Le film s’ouvre sur la ville de Tanger, au cours des dernières années du colonialisme. La caméra se promène dans les rues et les maisons en toute liberté ; elle s’arrête de temps en temps pour inscrire le nom d’une rue ou d’une place. On change de quartier pour entrer dans une maison.
Dans cette maison, une vielle femme qui ne cesse jamais de demander l’aide de Dieu (en parlant avec elle-même), une charmante épouse et son fils. Il y a aussi le mari ainsi que la présence d’une jeune fille malade (atteinte de dépression).
La beauté de l’épouse est éclatante, mais elle est triste à cause de la volonté de son mari d’épouser une autre femme plus jeune qu’elle. Quant à l’enfant, il voudrait bien pouvoir sortir vadrouiller.
L’histoire du film est centrée sur la volonté de ce mari qui souhaite se marier à nouveau, et le désir de sa première épouse, AÏcha, qui essaie de le faire renoncer à ce projet. Ce qui mène la jeune femme à visiter des Fqihs, charlatans, pour l’aider dans cette lourde mission.

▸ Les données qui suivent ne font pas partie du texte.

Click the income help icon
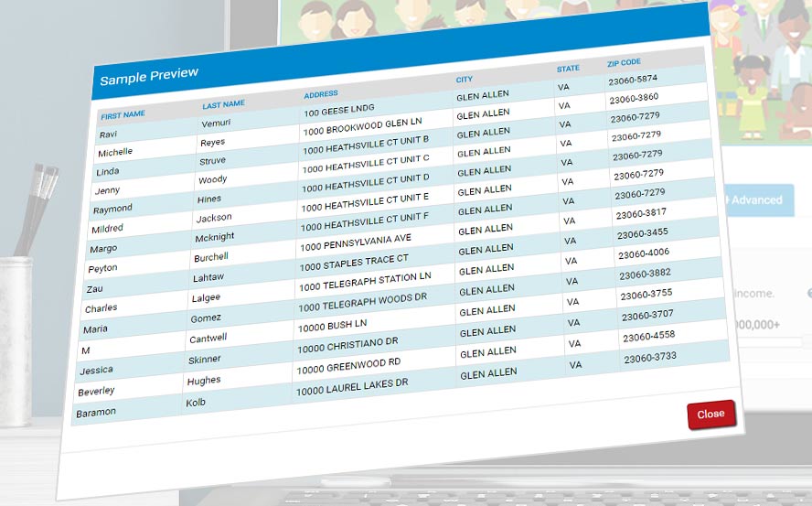This screenshot has width=812, height=506. coord(808,293)
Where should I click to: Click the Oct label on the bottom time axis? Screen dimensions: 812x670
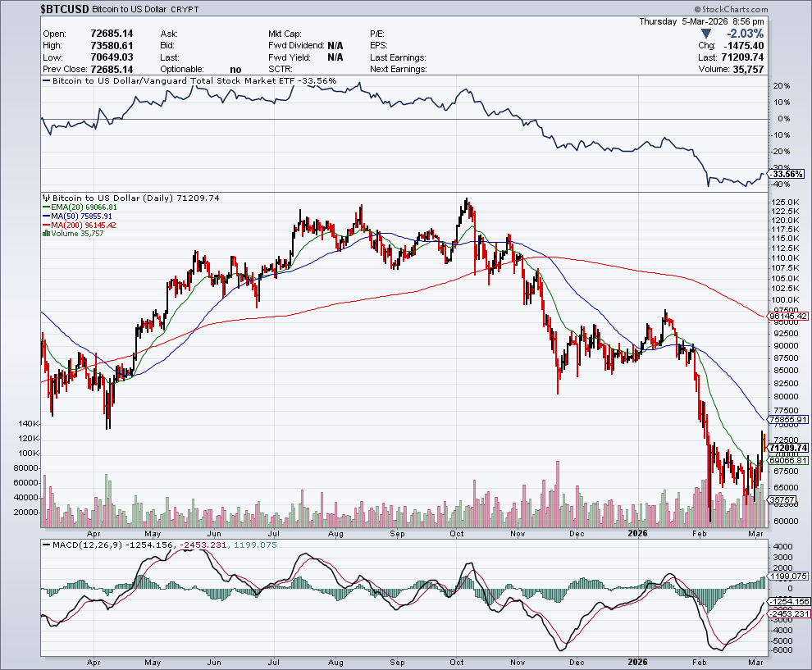457,659
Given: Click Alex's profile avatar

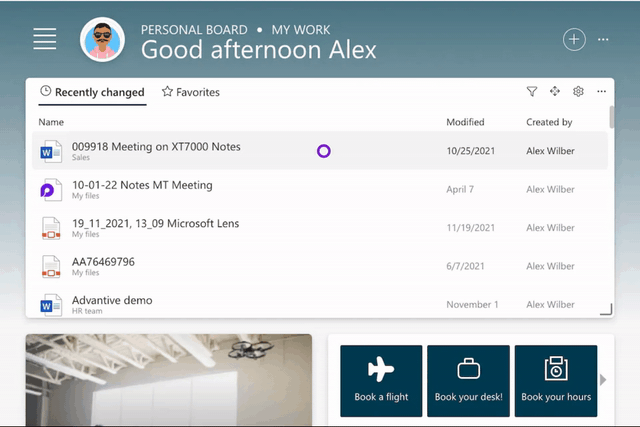Looking at the screenshot, I should [102, 40].
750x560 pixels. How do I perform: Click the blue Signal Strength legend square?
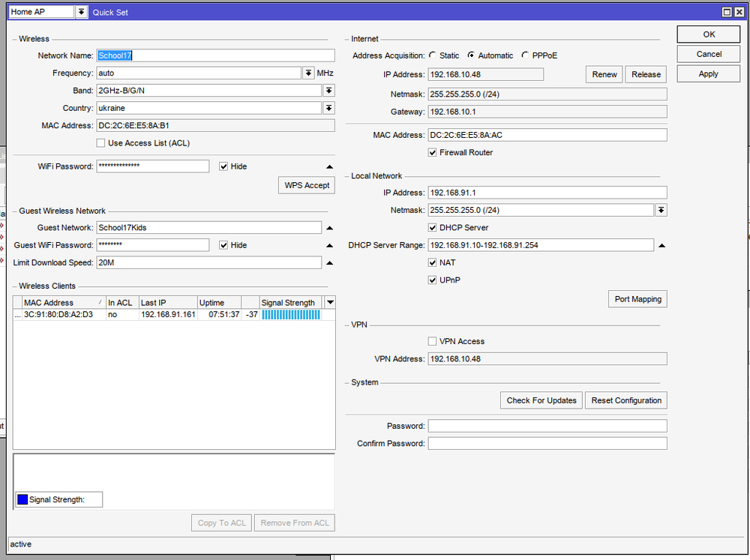coord(22,499)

La structure de ce film, belle et forte, est régie par le drame du conflit. C’est tant au niveau des personnages (le mari et son épouse) qu’au niveau des cadres spatiaux où se déroulent les événements. Ces espaces sont différents entre eux. Il y a les maisons isolées où les familles vivent leurs problèmes loin des yeux des autres, ainsi que les rues et marchés où l’œil peut tout capter. Ces différences-là aident le réalisateur à développer la structure dramatique du film et à la rendre viable pour travailler sur les contrastes.
En dehors de ces espaces où il est prisonnier, le jeune garçon de la famille essaie de vivre en toute liberté, en allant avec ses amis à la mer. Ce n’est pas non plus un lieu tranquille puisqu’ils ont quelques fois des querelles entre eux, et parfois avec d’autres gosses de la ville.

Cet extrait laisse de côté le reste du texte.